2. Run the numbers. Use our FREE Financial Planner to figure out exactly how much of your salary is left after you’ve paid rent, groceries, travel and any other necessities. Then calculate the bare minimum of what you need to pay off each month (hint: the magic number that will bring your debt down rather than letting it build up).
3. Make a plan. Determine how much you can expect to pay off each year and plan your personal budget accordingly. That way, you’ll know exactly what percentage of each paycheck you’ll need to dedicate to shrinking your debt.
4. Give yourself a reasonable deadline (and keep your budget in mind!). It could be 5, 10 or 15 years down the road, but it’s helpful to commit to an end date. So even if you’re a little strapped for cash one month, you’ll keep your deadline in mind and make it up when you’ve got more money on hand.
5. Prioritize your spending. It’s always important to know what’s truly necessary, but never more so than when you’re living on a budget. Don’t indulge yourself too often, and make wise choices in your spending.
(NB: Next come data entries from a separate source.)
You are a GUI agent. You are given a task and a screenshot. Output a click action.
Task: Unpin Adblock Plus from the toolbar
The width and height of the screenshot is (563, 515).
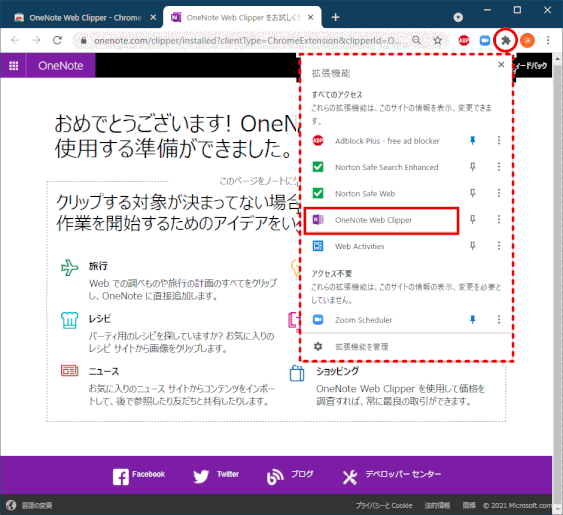click(x=473, y=140)
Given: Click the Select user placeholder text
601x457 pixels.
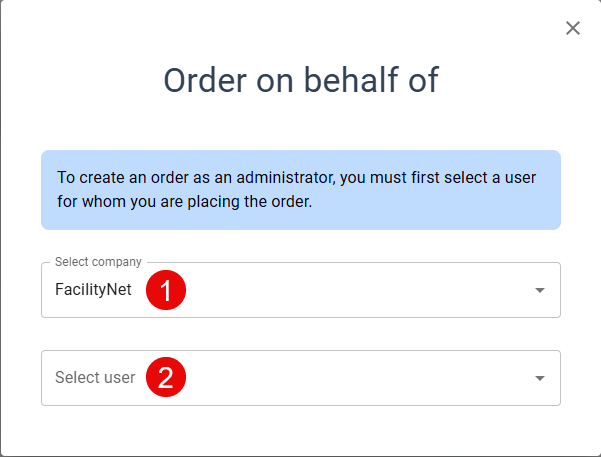Looking at the screenshot, I should 95,377.
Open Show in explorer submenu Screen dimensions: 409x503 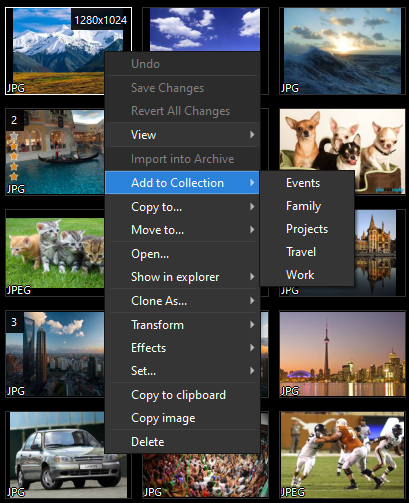[182, 277]
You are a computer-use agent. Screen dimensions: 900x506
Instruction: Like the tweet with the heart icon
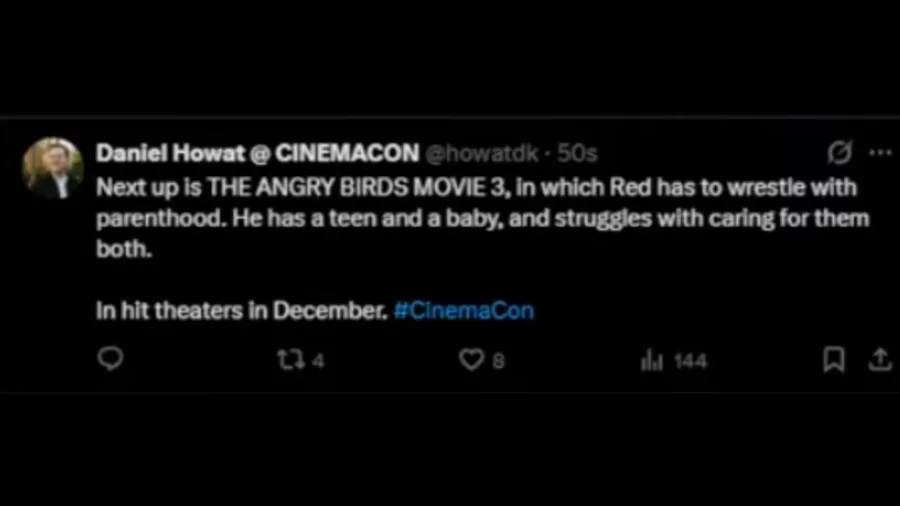coord(471,360)
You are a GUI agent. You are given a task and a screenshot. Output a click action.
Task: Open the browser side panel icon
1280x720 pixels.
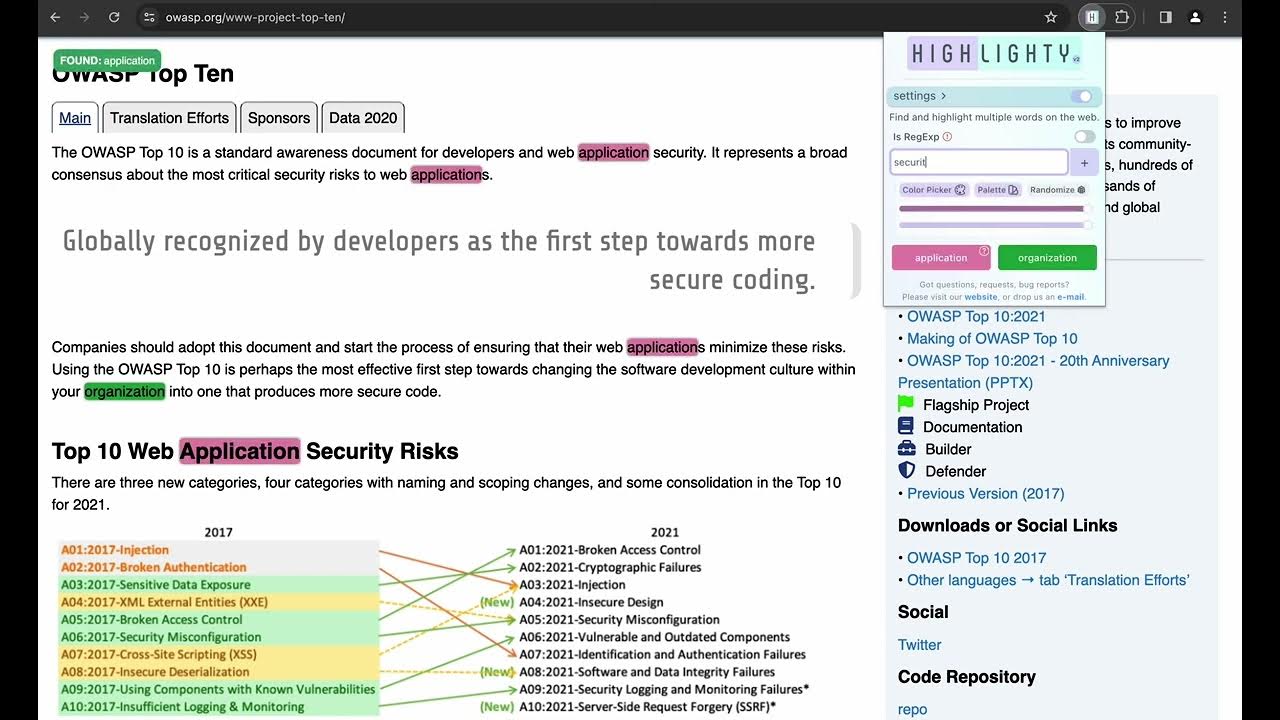(1165, 17)
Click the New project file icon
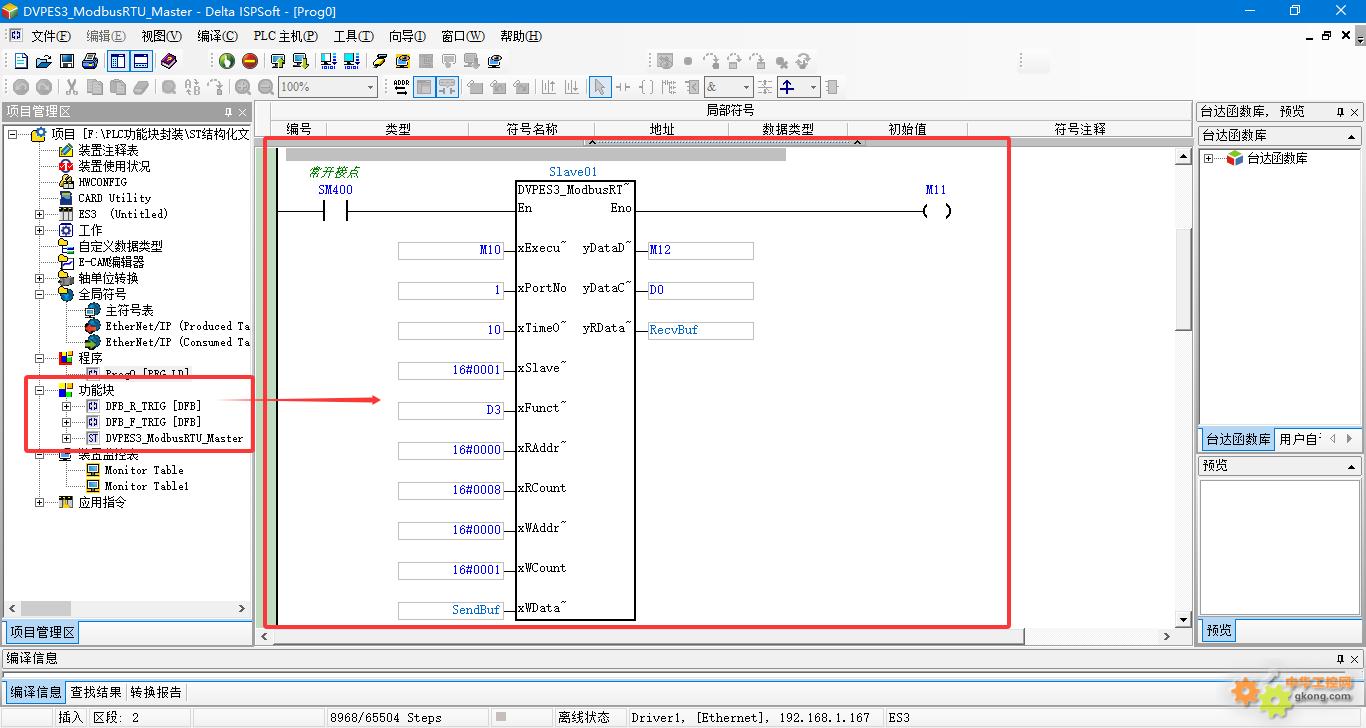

6. Save some money for later. While you’re likely very anxious to be debt free, it’s important not to put all your savings toward the past but to also prepare for the future. Sure, it can be hard to multi-task by simultaneously working toward student loan repayment and building savings, but a bulky savings account is just what you’ll need to avoid taking out loans in an emergency situation.
Since most college graduates have a multitude of loans, all from different lenders, it’s tricky keeping track of the different terms and interest rates. iHELP Student loan consolidation combines them into one tidy package, with a competitive rate and flexible repayment options.
While paying off debt is never easy, it’s certainly doable. With a little planning, patience and persistence, you’ll find yourself debt-free in a few short years.